I don't understand the last sentence above.

>It seems like the information "which user actually did the `bad'
>access" is useful, and could be acheived in a cap system by having a
>trusted broker that logs accesses, and that you can send objects via.
>You can send the cap to Sarah via the broker, and if Sarah misuses the
>cap you can get the broker to verify that it was the wrapped version
>sent to Sarah that was misused. If you had a legitimate reason to
>delegate the authority, you don't get fired.

The above "broker" to get capabilities safely labeled as to their
delegation path is essentially what I described in a previous message:

At 06:50 PM 11/21/2006, Jed at Webstart wrote:
>I was suggesting that we could do better.
>We could insure that only Bob can access what Tyler delegated
>to Bob and only Sue can access what Alan delegated to Sarah
>who delegated it to Sue.

We could discuss implementation details, but the basic idea is that
I want to be able to communicate a permission to you as a capability
in such a way as to insure that:

1.  If it is accessed in future it faithfully records that I 
delegated it to you, and

2.  Only you (initially of course) can access the delegated capability.

Regarding Alan's comment:

At 09:21 AM 11/22/2006, Karp, Alan H wrote:
>Who is going to enforce that?  Not Tyler.  He doesn't see the request.
>Not Bob.  He wants Fred to have access without anyone else's knowledge.
>Not Jed.  He doesn't have a trust relationship with Bob.  I'm all for
>preventing accidental leakage of rights, but I don't believe you can
>prevent purposeful transfers.

I'm a bit lost on the above as to where Fred got into the act.  However,
I think I'm clear on what I'm suggesting and basically how it can be
achieved.  In my imagined scenario Tyler wants to delegate a
permission to Bob in such a way as to insure that Bob is confident
that he is the only one who can access the initial capability that
he receives.  Bob can of course proxy or otherwise even directly
delegate (with the base capability communication mechanism)
the capability that he receives labeled as Tyler -> Bob.  However,
without Bob's permission (e.g. delegation back) Tyler cannot
access this capability.

>The broker could be designed to tell the owner who the cap was
>officially delegated to.
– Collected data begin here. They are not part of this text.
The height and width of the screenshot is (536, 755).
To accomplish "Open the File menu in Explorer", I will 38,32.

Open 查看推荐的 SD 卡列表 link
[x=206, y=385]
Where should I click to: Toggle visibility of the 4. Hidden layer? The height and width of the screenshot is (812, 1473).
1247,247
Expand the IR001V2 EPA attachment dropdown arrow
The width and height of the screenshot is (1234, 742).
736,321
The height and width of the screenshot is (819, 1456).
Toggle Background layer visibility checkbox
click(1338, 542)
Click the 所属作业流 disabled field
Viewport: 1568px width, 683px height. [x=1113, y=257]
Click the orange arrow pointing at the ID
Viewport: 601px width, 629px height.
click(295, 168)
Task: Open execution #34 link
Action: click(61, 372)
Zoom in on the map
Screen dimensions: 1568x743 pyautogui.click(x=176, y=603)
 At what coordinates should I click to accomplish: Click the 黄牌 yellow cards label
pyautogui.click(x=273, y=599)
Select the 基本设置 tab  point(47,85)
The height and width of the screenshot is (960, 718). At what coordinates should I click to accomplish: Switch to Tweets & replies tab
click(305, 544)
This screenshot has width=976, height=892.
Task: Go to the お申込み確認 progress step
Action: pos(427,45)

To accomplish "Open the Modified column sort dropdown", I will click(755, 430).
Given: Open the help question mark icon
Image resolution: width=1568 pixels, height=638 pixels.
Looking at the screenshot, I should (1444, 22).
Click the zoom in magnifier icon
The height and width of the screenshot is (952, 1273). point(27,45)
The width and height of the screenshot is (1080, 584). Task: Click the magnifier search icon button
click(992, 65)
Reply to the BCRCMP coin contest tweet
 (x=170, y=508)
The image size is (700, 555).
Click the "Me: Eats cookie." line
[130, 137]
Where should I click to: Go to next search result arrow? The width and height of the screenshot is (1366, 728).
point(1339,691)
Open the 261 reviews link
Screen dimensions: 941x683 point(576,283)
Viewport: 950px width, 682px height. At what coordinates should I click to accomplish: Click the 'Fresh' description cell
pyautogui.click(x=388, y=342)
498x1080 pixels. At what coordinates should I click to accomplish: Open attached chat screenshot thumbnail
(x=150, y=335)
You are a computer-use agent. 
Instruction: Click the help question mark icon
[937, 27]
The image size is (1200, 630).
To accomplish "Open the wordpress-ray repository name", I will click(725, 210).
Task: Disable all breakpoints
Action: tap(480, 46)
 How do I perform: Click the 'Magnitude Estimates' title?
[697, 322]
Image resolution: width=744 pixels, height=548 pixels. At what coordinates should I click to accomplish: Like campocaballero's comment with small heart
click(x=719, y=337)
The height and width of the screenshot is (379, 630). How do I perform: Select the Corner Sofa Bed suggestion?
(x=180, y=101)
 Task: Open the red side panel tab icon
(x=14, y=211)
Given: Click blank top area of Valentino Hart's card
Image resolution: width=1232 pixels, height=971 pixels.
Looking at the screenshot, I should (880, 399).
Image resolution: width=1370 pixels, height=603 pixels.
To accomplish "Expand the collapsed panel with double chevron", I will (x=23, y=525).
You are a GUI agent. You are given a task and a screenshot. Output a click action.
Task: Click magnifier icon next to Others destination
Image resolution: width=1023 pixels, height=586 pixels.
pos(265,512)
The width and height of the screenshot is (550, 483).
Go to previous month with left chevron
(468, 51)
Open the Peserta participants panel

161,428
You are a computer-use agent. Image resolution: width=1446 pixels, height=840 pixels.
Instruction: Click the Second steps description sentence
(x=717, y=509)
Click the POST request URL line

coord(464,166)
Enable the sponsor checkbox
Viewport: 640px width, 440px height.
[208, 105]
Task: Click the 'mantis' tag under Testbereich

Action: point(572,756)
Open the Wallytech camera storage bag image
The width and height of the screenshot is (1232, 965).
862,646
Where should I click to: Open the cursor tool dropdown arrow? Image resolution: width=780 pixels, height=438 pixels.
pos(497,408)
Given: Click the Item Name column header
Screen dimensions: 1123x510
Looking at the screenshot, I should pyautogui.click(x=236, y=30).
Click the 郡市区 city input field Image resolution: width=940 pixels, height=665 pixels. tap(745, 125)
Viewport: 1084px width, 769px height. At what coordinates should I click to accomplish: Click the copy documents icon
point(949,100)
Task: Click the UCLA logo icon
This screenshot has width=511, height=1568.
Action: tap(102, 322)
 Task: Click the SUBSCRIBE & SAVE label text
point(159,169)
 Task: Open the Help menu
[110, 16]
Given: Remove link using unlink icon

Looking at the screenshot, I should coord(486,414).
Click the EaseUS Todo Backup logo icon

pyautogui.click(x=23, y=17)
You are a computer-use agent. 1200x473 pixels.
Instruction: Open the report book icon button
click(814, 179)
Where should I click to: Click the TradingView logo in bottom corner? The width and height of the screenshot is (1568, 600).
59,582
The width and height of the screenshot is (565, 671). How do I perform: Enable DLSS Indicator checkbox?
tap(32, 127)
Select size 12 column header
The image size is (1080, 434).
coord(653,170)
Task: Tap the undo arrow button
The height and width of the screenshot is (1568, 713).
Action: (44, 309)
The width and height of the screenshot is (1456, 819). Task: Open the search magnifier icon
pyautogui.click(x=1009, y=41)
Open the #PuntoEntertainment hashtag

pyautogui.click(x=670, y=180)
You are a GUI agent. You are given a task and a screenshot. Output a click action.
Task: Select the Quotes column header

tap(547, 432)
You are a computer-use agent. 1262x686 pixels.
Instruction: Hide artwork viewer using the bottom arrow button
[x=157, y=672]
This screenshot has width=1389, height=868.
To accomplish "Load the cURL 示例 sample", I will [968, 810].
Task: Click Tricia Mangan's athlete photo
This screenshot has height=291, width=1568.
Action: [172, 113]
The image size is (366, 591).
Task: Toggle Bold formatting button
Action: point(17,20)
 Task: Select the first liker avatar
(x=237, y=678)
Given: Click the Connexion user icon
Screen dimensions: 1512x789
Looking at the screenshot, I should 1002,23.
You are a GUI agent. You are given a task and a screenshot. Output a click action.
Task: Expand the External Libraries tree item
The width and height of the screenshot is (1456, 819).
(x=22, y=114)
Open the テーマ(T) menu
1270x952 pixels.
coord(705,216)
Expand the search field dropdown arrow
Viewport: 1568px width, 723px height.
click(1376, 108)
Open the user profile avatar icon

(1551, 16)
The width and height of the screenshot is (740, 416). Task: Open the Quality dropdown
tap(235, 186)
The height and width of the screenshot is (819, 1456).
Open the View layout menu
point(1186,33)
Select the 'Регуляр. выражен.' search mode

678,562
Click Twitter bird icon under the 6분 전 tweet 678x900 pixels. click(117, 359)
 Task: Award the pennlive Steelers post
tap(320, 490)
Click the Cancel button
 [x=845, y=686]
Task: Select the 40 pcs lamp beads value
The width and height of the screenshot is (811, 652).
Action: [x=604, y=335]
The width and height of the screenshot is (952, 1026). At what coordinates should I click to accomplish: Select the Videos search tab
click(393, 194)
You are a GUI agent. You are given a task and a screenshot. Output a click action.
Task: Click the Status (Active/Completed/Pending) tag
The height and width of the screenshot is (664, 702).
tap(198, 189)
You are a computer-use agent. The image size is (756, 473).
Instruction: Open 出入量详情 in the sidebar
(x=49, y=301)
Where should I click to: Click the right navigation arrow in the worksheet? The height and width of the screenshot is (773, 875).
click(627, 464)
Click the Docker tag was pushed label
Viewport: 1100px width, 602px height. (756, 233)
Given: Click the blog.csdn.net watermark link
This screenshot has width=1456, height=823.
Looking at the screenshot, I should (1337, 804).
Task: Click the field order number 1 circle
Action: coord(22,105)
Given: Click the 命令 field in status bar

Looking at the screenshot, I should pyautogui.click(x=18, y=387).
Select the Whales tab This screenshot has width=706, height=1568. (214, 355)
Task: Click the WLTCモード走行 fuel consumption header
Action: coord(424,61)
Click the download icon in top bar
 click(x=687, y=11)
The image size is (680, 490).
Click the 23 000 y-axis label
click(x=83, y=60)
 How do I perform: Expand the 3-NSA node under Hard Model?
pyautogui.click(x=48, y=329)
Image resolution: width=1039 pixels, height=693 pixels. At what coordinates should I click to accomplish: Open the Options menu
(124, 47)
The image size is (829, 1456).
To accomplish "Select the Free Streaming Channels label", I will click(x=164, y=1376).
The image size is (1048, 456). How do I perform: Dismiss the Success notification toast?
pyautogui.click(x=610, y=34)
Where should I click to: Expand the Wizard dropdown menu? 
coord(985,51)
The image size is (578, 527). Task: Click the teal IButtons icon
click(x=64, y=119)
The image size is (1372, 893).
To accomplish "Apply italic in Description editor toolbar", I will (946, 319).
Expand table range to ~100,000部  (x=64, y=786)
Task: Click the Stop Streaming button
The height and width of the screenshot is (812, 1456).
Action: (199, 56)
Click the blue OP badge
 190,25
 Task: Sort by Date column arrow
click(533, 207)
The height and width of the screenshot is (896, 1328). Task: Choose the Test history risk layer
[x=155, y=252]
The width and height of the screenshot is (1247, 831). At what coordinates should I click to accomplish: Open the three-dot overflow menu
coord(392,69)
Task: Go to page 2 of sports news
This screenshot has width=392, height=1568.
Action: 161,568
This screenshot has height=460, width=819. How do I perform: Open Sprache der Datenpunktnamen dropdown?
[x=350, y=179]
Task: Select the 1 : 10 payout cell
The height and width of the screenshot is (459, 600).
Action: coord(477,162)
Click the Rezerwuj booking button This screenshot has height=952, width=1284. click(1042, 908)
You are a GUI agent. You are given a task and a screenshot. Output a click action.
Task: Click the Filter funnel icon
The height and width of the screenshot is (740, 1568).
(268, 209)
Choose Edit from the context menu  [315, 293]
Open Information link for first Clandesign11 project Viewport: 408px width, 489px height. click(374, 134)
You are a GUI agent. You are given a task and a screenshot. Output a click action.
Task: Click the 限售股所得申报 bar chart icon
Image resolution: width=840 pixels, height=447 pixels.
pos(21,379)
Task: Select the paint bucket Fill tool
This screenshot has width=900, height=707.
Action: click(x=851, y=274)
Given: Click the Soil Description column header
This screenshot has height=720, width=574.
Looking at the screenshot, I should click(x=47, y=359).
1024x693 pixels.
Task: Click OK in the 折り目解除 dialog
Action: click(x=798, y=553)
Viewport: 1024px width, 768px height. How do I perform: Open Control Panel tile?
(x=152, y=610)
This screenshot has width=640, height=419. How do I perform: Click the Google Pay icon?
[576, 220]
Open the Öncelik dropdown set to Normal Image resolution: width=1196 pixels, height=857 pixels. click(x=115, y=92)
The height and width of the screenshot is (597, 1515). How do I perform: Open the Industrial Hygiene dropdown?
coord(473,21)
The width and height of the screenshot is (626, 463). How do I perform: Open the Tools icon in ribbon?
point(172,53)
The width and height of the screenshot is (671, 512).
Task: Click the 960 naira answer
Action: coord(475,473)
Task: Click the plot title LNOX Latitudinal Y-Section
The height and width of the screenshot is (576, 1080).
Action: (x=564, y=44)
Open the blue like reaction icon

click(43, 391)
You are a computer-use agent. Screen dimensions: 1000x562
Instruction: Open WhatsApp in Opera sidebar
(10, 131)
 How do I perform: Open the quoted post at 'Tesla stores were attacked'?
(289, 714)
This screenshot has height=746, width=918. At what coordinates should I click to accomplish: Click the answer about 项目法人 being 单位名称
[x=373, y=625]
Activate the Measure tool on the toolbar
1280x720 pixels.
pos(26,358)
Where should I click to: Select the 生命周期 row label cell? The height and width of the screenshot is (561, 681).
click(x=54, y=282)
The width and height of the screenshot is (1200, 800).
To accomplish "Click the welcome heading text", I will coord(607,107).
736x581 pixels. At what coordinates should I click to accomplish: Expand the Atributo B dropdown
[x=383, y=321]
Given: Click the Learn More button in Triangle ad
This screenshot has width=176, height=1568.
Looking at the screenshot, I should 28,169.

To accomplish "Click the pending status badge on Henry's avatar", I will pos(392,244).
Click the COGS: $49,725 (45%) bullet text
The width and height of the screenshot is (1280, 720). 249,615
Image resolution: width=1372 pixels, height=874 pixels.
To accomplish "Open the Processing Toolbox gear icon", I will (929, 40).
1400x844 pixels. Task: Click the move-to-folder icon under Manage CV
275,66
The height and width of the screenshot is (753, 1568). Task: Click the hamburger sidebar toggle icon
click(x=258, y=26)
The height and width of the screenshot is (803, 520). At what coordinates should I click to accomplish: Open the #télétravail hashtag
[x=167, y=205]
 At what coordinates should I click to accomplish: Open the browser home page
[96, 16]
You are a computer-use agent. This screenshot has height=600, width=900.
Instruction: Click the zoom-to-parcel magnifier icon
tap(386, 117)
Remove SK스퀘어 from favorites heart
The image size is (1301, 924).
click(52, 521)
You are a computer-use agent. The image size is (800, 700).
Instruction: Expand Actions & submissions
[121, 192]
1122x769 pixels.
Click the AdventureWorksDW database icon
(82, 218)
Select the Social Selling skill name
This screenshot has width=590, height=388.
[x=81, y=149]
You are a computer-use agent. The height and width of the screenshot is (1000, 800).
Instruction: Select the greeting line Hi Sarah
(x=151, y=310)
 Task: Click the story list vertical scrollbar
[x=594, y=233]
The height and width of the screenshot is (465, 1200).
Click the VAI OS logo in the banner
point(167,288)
Of course one could, against company policy,
>hide the fact that the cap was delegated by using a proxy. However
>this would rightly mean that we would be in trouble, perhaps even if
>the cap isn't misused by Sarah.

Exactly.  I believe this approach adds value to the base capability
mechanism that would help mollify those who are adamantly anti-capability
(e.g. Lampson?  Gligor/Huskamp).  I think it could also be useful in
cases like that of the HP scandal.  I believe it would allow simple
user/process delegation as we know is possible in any case (my
inalienable right to communicate permission, what others refer to
as communicating conspirators) but still allow the person (or process)
wishing to do the delegation to do so in such a way as to properly
label accesses to the delegated capability as being from the delegated

I don't believe a broker is needed for this functionality.  I believe, for
example, that this could be achieved through cryptography for
capabilities as data - though of course at the cost of increasing
the size of the capability at every delegation and perhaps with
more handshaking overhead.

I'd like to discuss this Friday at HP so we can get some face to face
time on this basic topic - what the functionality is, whether it provides
added value, how it could be implemented in various contexts (e.g.
with descriptor based capabilities, with capabilities as data).  At this
point I don't know of a way to implement such a mechanism without
at least going back through the server of the capability to get the labeling
done.  Perhaps others have ideas.

One thing I'd like to mention in this regard and for this discussion is
what I consider to be the essence of the capability mechanism.  I know
I've mentioned the "communicable permission token" idea before, but
I'd like people to consider it in light of an ACL based implementation, e.g.:


I believe it's vital to distinguish the semantics of capability communication
from how it's implemented.  If, for example, it was felt important to keep
track of capability delegations and the best way to do so was going back
through the server, then I believe it might prove effective to implement
capability communication by what;s referred to in the above paper
as "Encryption of Addresses":


Of course an "address" would be implemented as a public key,
but the basic idea is the same.  If I have a capability (I could be
a person or process) and wish to delegate it to you, I send it to
the server with a request that it be re encrypted for you.  The server
sends this newly encrypted version to you with an indication that
it came from me (to be bound to the token that I send to you in
my message to you).  The server simply keeps a delegation list
for every outstanding capability.

While an approach like the above has some awkward aspects to
the implementation (perhaps these can be improved), I believe it
illustrates value that can be added to the base capability mechanism
(still faithful to the ability to always be able to delegate - as one
can do in any case with a proxy - but with greater efficiency of
access and better auditing/control).

In this regard I'm agreeing with Rob Meijer when he says:

At 03:17 AM 11/22/2006, Rob J Meijer wrote:
>Imho the question of accountability can not be focused purely on one
>single end of the delegation chain. I feel that you need to track both
>access 'and' delegation, or better yet implicitly cary the full delegation
>chain into any access in order to be able to trace the full delegation
>Only from the full chain of delegations and access can be determened
>where accountability must be layed. Thus each act of delegation should
>become an implicit part of the thus delegated capability imho in such
>a way that the whole chain can be reconstructed for auditing and IR purposes.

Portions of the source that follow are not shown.